Sunday, April 26, 2015

Monkey Gone to Hell

There is no determinism. Nothing is written. By God, that is. We write it ourselves. We write our own history.

We create our own world.

Heaven is us. Hell is us. It's a choice we make. I'll prove freewill by writing "this." This. "That." That. "Snarfawunkle."

Snarfawunkle.

Do you want hell? Fine, go to hell, but don't take me with you.

I want heaven.

Thursday, April 23, 2015

Corn Flakes

I can't eat corn flakes because I always want the last bite to be the best and it's the soggiest and the worst. I'll pour a little more in the bowl craving the crispness, repeatedly, until I give up, feeling full and foolish and not very good generally. 

This must be the problem with addiction. You want the purity and excellence of the first experience and you can never get it back, but you keep trying. Addiction is horrifying but its cousin, self-indulgence, is fun. Self-indulgent people are fun. 

That capacity for simple enjoyment, without vanity or an invidious element, is as human as it gets. It grounds us in life and, please God, I'll take all that kind of simple grounding I can. I was taught to alleviate suffering wherever possible.

I have no problem beginning with myself. Having been raised a good Catholic I am probably overly aware of my faults, a strange form of egotism, but I say this for myself: when I find a good thing I want everyone to have it. I'm a born sharer. 

May you and everyone have as much simple pleasure and as little pain and addiction as possible. It's my wish and it's not even Christmas but, what the hell, that's my mood.   


It Doesn't Flush

When I was building my house I bought the most standard toilet imaginable, a big brand and the equivalent of a Chevy Impala or maybe a Nova, not a Chevette or Corvette and certainly not a Vega, God help us. Those things self-destructed. 

It doesn't flush. I was amazed and looked at Consumer Reports after the fact and they said: it doesn't flush. I thought it was me but, no, I had verification. You know how you can't help but think that God hates you if you hit a long string of red lights? 

This is my red-light toilet. I know it's nothing and meaningless and that millions of other people bought the same model but I still felt picked on and done-wrong, hated by God and generally wretched in the awareness of my trusting stupidity.

And all this over a toilet.

Wednesday, April 22, 2015

Note to Self: Get a Grip

The news fast is no longer a new toy and I'm back to having trouble with composure. I've had to drive to Raleigh twice lately, which takes me near a huge mall and it's like a sub-planet with serious gravitational pull. You feel it near you and, with the intensity of the traffic, suspect you could get stuck in a lane and end up there against your will.

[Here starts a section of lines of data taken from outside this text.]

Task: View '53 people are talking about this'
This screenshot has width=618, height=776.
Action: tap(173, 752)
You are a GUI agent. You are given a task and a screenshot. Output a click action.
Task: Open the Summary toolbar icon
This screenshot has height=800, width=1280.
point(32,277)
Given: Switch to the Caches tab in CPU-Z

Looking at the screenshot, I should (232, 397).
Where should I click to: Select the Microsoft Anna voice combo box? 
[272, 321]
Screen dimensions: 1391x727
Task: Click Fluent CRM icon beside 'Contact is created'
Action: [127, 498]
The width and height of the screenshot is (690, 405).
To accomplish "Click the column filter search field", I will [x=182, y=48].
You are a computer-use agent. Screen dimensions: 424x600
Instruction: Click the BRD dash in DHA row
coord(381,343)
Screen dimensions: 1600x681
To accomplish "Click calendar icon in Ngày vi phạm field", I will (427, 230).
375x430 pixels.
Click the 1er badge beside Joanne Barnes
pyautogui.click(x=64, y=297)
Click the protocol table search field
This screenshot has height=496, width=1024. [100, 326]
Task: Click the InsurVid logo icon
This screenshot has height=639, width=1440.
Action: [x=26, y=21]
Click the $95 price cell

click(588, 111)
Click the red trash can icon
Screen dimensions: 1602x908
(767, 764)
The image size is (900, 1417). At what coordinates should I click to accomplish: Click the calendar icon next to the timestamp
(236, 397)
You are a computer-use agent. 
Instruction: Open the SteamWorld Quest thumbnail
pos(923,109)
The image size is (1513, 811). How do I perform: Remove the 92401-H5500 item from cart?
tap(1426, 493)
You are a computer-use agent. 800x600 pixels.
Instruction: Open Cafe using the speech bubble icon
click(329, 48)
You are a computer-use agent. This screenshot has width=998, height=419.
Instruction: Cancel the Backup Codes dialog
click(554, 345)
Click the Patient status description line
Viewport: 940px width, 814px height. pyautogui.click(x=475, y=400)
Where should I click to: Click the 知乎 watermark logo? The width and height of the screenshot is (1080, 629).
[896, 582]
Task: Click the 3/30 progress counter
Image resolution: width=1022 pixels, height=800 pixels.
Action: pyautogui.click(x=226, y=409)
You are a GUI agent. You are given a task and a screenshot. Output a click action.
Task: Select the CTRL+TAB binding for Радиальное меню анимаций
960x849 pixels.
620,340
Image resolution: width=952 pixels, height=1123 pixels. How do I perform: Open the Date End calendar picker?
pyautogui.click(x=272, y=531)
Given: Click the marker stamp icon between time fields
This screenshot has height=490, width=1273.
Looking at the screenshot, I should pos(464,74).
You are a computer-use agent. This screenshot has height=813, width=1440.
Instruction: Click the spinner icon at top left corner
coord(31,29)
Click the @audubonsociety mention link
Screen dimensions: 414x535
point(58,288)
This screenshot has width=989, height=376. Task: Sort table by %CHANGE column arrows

On the roads there are a lot of people white-knuckling their way to consumer nirvana, with all the windows on the cars rolled up even on a beautiful day. It has an outer-space aspect to it. Also I've taken on a job in a gated, golf community and it has an inter-planetary feel. There may be a solar system, galaxy or parallel universe in which these things make sense.

They don't on Earth. You wonder, if you could measure happiness by the levels of certain hormones, if we're better off than aborigines. A few times in my life I've been somewhere so dark the night-sky looked like black construction paper with crazy-salt scattered on it. It doesn't get any better on a beautiful, clear night. It's an experience of awe.

And it carries with it a sense of your own smallness, which is liberating because your problems and worries become small. I've always felt at-home in the presence of grandeur. That's what I'm looking for, that perspective, which for me is true and harder to come by lately. Mankind has won an imaginary battle with nature too well for its own good.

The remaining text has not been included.